Suppose $\{f_n, n = 1, 2, \dots\}$ is an equicontinuous family of real-valued functions on a compact metric space $(X, d)$. What are some appropriate conditions ensuring that $\cup_{n = 1}^\infty f_n(X)$ is compact?
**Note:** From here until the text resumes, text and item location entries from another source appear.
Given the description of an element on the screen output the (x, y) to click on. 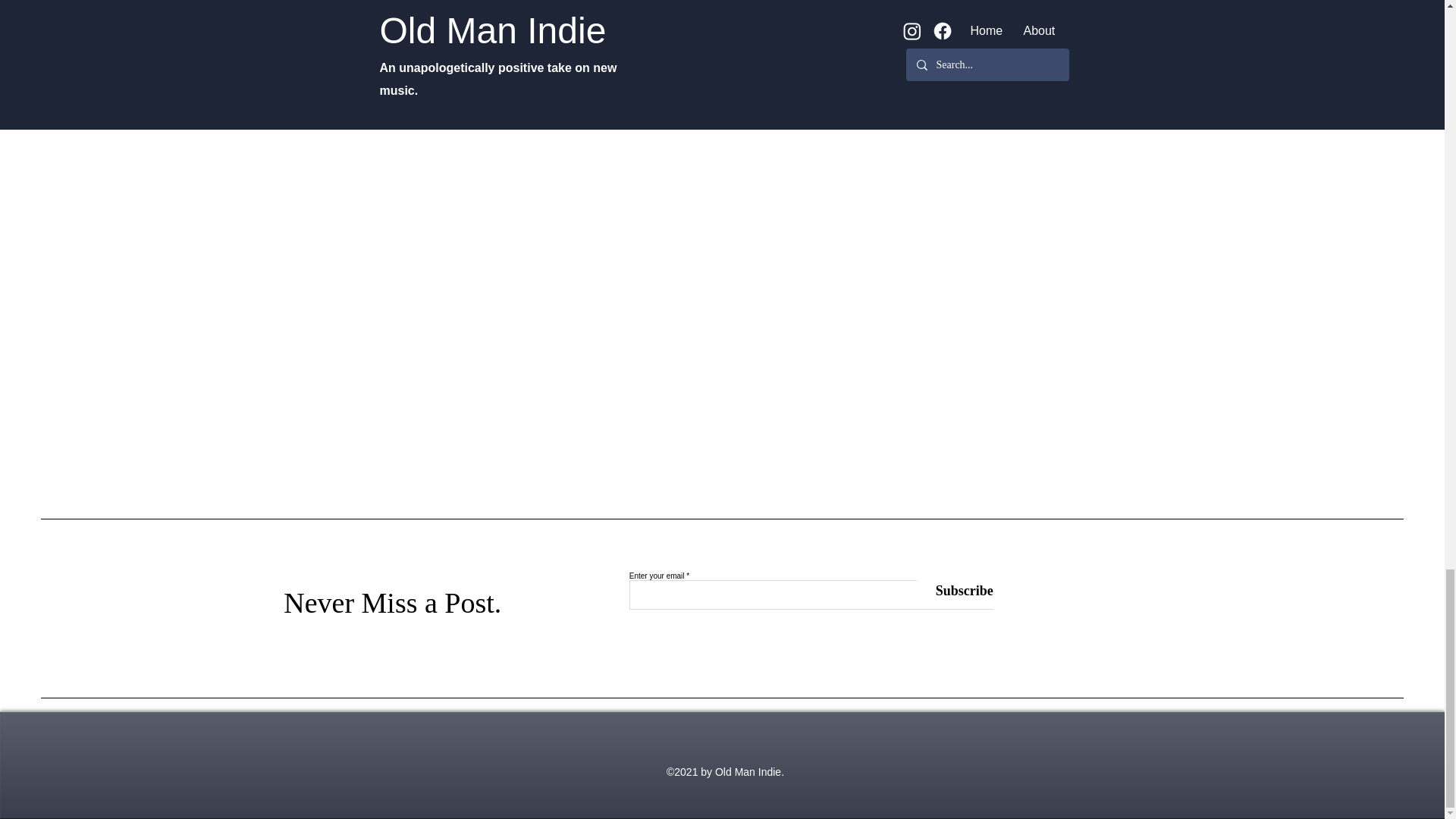
Subscribe (954, 591)
Given the description of an element on the screen output the (x, y) to click on. 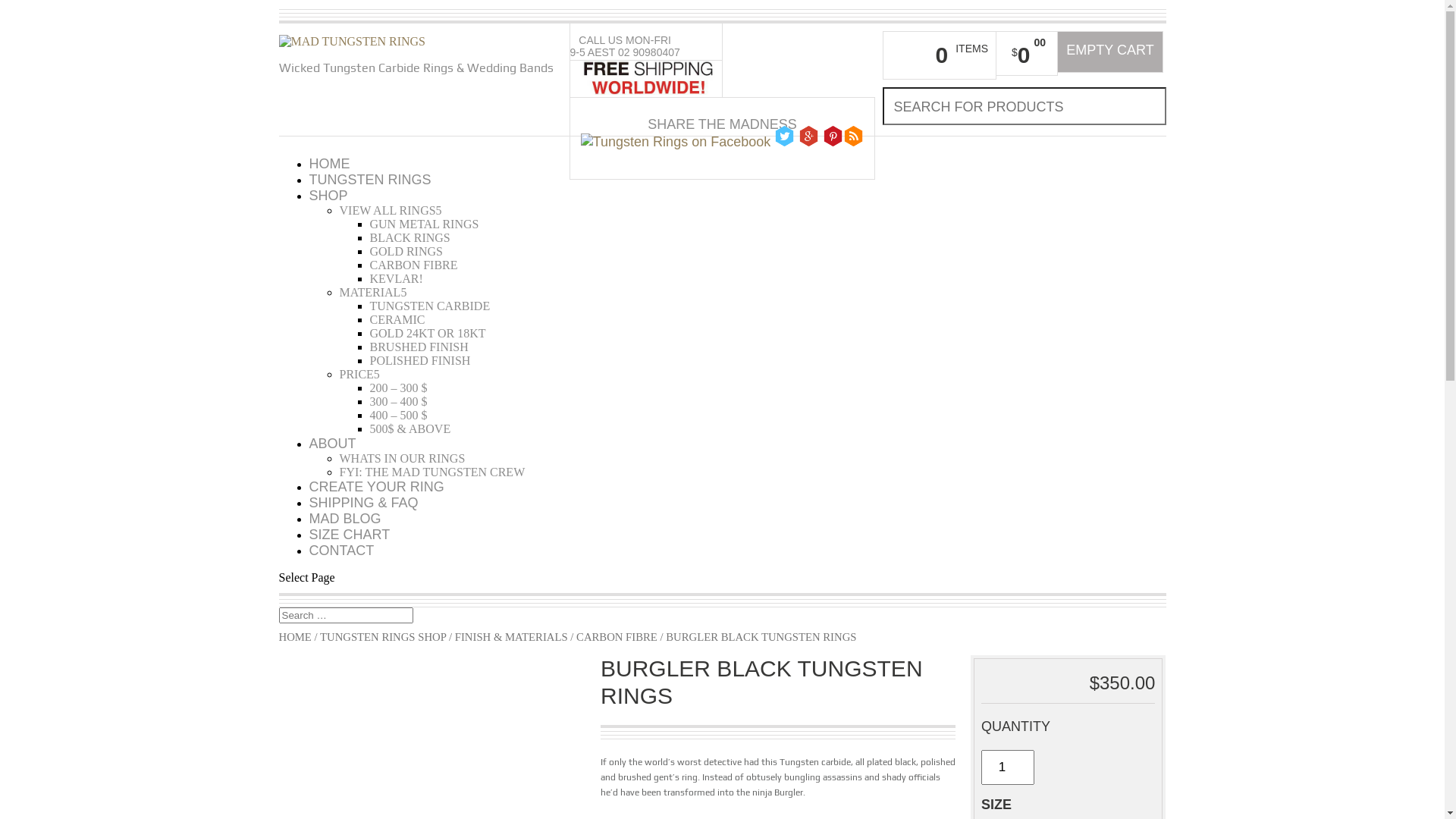
SIZE CHART Element type: text (349, 534)
FYI: THE MAD TUNGSTEN CREW Element type: text (432, 471)
TUNGSTEN RINGS SHOP Element type: text (382, 636)
FINISH & MATERIALS Element type: text (511, 636)
BLACK RINGS Element type: text (410, 237)
MATERIAL Element type: text (373, 291)
CONTACT Element type: text (341, 550)
Follow Tungsten Rings on Blogger Element type: hover (853, 135)
KEVLAR! Element type: text (396, 278)
SHOP Element type: text (328, 195)
 Follow Tungsten Rings on Twitter Element type: hover (784, 135)
TUNGSTEN RINGS Element type: text (370, 179)
GOLD 24KT OR 18KT Element type: text (428, 332)
BRUSHED FINISH Element type: text (419, 346)
GOLD RINGS Element type: text (406, 250)
CERAMIC Element type: text (397, 319)
TUNGSTEN CARBIDE Element type: text (430, 305)
 Follow Tungsten Rings on Google Plus Element type: hover (808, 135)
500$ & ABOVE Element type: text (410, 428)
 Follow Tungsten Rings on Facebook Element type: hover (675, 141)
PRICE Element type: text (359, 373)
WHATS IN OUR RINGS Element type: text (402, 457)
EMPTY CART Element type: text (1110, 51)
VIEW ALL RINGS Element type: text (390, 209)
MAD BLOG Element type: text (345, 518)
HOME Element type: text (329, 163)
HOME Element type: text (295, 636)
GUN METAL RINGS Element type: text (424, 223)
Search for: Element type: hover (346, 615)
Mad tungsten rings Element type: hover (352, 40)
Follow Tungsten Rings on Pinterest Element type: hover (832, 135)
Qty Element type: hover (1007, 766)
CARBON FIBRE Element type: text (616, 636)
POLISHED FINISH Element type: text (420, 360)
CREATE YOUR RING Element type: text (376, 486)
SHIPPING & FAQ Element type: text (363, 502)
Mad tungsten rings Element type: hover (352, 41)
ABOUT Element type: text (332, 443)
CARBON FIBRE Element type: text (414, 264)
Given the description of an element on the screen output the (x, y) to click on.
In particular, is it enough that $\sup_n \sup_x \vert f_n(x)\vert \leq M$ for some constant $M< \infty$?
2 Answers
Hint: Let $X=[0,1]$ and let $f_n(x) = 1/n + (1-1/n)x.$ What is $\cup\, f_n(X)?$
No (as zhw.'s hint should allude), to have that the set $\underset{n \in \mathbb{N}}{\cup}\, f_n(X) \subseteq \mathbb{R}$ is compact it is insufficient to merely assume that $\mathscr{F}=\{\, f_n:X \to \mathbb{R} : n \in \mathbb{N}\}$ is a uniformly bounded equicontinuous family of functions on a compact metric space $(X,d)$.
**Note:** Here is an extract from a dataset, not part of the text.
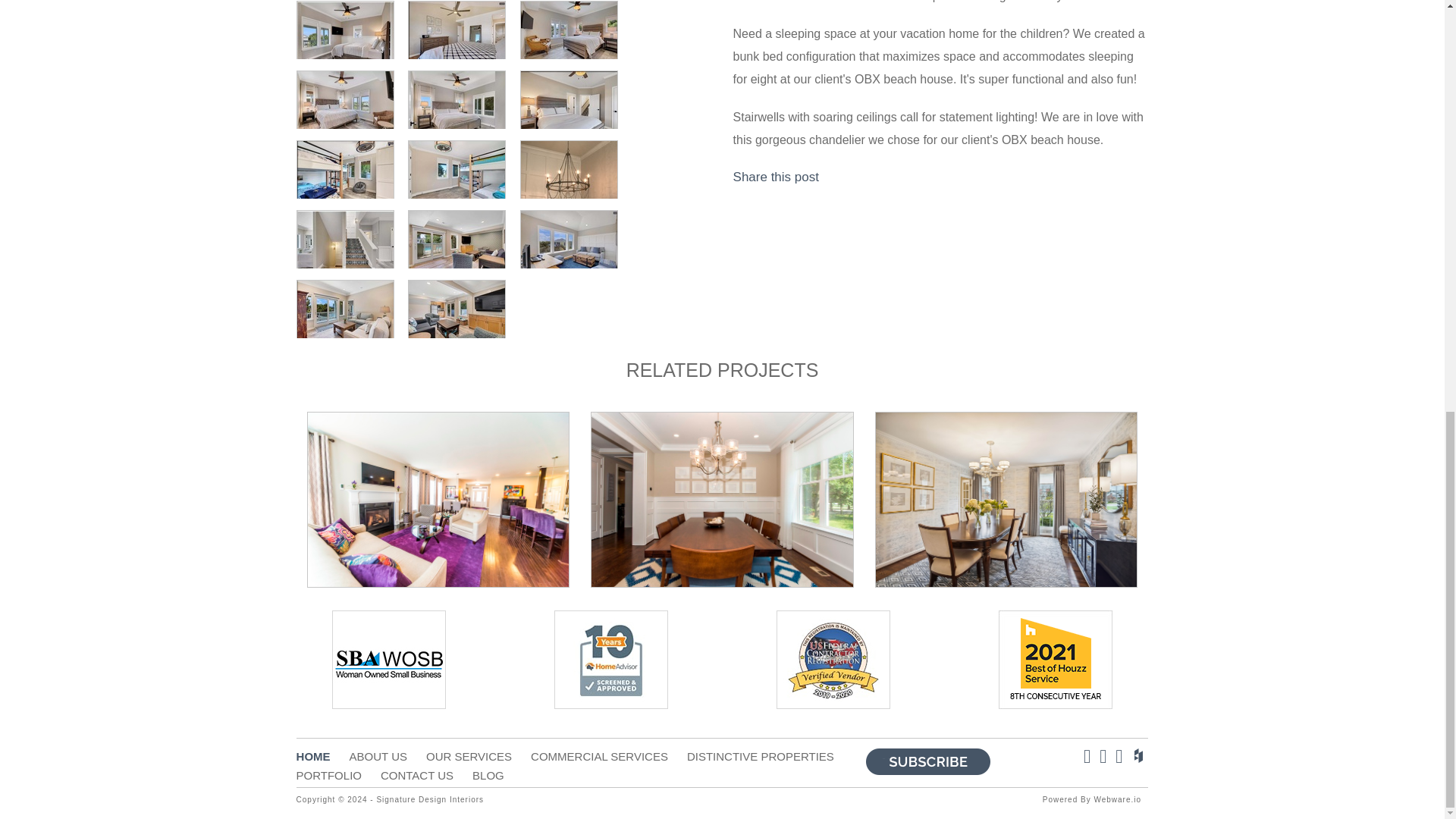
HOME (323, 755)
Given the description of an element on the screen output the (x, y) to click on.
If $(X,d)$ is a compact metric space and $\mathscr{F}=\{\, f_n : n \in \mathbb{N}\}$ is an equicontinuous family of real-valued functions on $X$, then $\underset{n \in \mathbb{N}}{\bigcup} f_n(X)$ is a compact subset of $\mathbb{R}$ if and only if $\mathscr{F}$ is closed and bounded in $C(X)$ (the set of continuous real-valued functions on $X$) with the supremum metric $\rho(\, f, g)= \underset{x \in X}{\sup} |\, f(x)-g(x)|$.
Sticking with $X=[0,1]$, another example to consider is the sequence of real-valued functions on $X$ $\{g_n\}_{n=1}^\infty$ such that $g_n(x)=x+\frac{1}{n}$ ($n=1,2,\ldots$).